Da resistenza passiva a resistenza attiva. La società civile ucraina si organizza per un’autodifesa territoriale che potrebbe durare a lungo. Da una parte c’è l’esercito, che finora sta svolgendo egregiamente il proprio lavoro, nonostante la differenza di forze in campo. Dall’altra c’è un movimento popolare che assomiglia sempre più a una guerra partigiana, che nei prossimi giorni, settimane e forse mesi potrebbe combattersi quartiere per quartiere, casa per casa. C’è chi, legittimamente e comprensibilmente se n’è andato nelle regioni occidentali oppure all’estero; e chi, invece, non vuole lasciare la propria terra in mano a Putin. “Stiamo organizzando dei comitati locali per essere pronti ad affrontare lo scontro con i russi. In tutti i modi cerchiamo di aiutare il nostro esercito ma come cittadini vogliamo anche essere autonomi ed imparare a difenderci da soli”. A parlare così non è qualche riservista o volontario che magari ha già combattuto in passato ma Tanya, viso dolce, occhi chiari, quarant’anni scarsi ma ne dimostra molti meno. Fino a qualche settimana fa si occupava di conti e bilanci, oggi prepara molotov. “Nell’edificio in cui vivo e nelle aree circostanti abbiamo allestito dei gruppi operativi.
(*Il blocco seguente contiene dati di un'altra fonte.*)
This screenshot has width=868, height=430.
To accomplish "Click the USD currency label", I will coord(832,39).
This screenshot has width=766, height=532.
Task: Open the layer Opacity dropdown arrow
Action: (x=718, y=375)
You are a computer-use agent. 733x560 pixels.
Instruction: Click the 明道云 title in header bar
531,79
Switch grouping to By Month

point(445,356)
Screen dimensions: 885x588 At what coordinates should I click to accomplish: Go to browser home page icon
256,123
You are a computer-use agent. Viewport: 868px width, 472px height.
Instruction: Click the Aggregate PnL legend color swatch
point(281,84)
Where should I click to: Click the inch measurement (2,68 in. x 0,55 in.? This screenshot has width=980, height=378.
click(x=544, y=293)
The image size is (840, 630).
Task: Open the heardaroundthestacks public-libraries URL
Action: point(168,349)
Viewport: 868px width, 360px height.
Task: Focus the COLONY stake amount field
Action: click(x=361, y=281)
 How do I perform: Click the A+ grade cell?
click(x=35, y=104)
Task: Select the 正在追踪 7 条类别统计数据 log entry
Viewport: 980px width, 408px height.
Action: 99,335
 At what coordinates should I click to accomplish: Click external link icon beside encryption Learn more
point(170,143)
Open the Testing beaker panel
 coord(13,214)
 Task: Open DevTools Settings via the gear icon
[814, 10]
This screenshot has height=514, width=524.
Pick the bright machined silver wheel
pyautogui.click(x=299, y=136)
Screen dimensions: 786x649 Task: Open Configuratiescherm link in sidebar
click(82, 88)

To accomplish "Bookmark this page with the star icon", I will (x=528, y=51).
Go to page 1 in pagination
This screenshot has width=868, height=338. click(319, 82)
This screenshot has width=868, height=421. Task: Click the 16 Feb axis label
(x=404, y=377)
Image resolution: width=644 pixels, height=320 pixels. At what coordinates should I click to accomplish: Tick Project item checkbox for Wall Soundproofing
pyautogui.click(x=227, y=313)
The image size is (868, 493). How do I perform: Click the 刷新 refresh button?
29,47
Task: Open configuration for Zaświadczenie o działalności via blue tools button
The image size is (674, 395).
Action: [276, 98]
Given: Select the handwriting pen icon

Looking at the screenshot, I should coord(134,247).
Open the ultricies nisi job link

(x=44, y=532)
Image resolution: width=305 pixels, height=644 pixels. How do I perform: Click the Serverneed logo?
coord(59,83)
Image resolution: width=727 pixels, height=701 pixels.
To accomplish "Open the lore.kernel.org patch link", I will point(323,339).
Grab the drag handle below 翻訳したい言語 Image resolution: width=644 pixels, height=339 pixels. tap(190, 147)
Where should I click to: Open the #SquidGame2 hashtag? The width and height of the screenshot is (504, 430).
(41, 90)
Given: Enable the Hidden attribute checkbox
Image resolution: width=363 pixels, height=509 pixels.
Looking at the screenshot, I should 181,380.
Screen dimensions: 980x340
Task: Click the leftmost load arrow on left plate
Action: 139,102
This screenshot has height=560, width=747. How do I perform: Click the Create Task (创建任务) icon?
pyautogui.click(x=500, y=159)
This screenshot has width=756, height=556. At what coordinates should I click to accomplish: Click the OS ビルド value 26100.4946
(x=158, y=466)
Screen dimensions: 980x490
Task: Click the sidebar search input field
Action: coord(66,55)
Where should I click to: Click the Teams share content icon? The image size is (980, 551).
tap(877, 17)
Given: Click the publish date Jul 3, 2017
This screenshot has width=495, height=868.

Ci sono pattuglie di uomini che sorvegliano le case, controllano se ci sono segni identificativi sugli edifici o se in giro circolano persone sospette”.

Infiltrati e sabotatori, nelle strade della Capitale, potrebbero essere dappertutto. A pochi metri da Maidan, la piazza principale, una camionetta con presunti soldati ucraini è stata fermata ieri dall’esercito. In realtà erano russi travestiti con le uniformi di Kiev. Hanno fatto una brutta fine: ancora stamattina erano evidenti le chiazze di sangue sull’asfalto. L’opera di Tanya e dei suoi vicini di casa è instancabile: “Qui ormai si dorme poco. Ieri sera e fino a tardi abbiamo preparato bombe molotov artigianali. Ho partecipato anch’io, ho portato acetone e stoffa. Altri sono arrivati con la benzina. Se ci sarà da reagire lo faremo. Siamo ucraini e difenderemo la nostra nazione. Non appena cesserà il coprifuoco andrò a donare il sangue e mi offrirò volontaria per preparare il cibo nei centri di assistenza medica urgente”.

Di donne che difenderanno l’Ucraina fino all’ultimo ce ne sono parecchie. Helen è fra loro. Vive fuori dal centro, nella provincia, e anche là, nel suo quartiere periferico, la lotta armata è in qualche modo già cominciata. “Sono patriota e non ho altra scelta che difendere il mio Paese. Di notte abbiamo già cominciato i pattugliamenti. Abbiamo allestito piccoli gruppi, ci alterniamo zone ed orari. Siamo compatti, non molleremo. La difesa civile è fondamentale, dobbiamo farci trovare preparati”. Oleksandr invece ha già accumulato esperienza in Donbass. “Sono stato volontario nella regione sudorientale e ho combattuto i separatisti. Adesso sono tornato a Kiev e fornirò tutto il mio background al mio quartiere e ai miei vicini di casa. Saremo uniti, il nostro spirito è forte e la reazione sarà proporzionale all’offesa che abbiamo subito”. La difesa territoriale è già iniziata e ieri, poco prima del coprifuoco in vigore fino a lunedì mattina, si sono viste diverse persone imbracciare il fucile lungo la via principale, Khreschatyk, e girare per la città armate di tutto punto. Fino a una settimana fa era la strada lussuosa dello shopping, dei ristoranti e dei locali notturni. Presto invece potrebbe diventare una trincea. Se sarà guerra casa per casa gli ucraini saranno pronti. Uomini naturalmente, ma anche tante donne.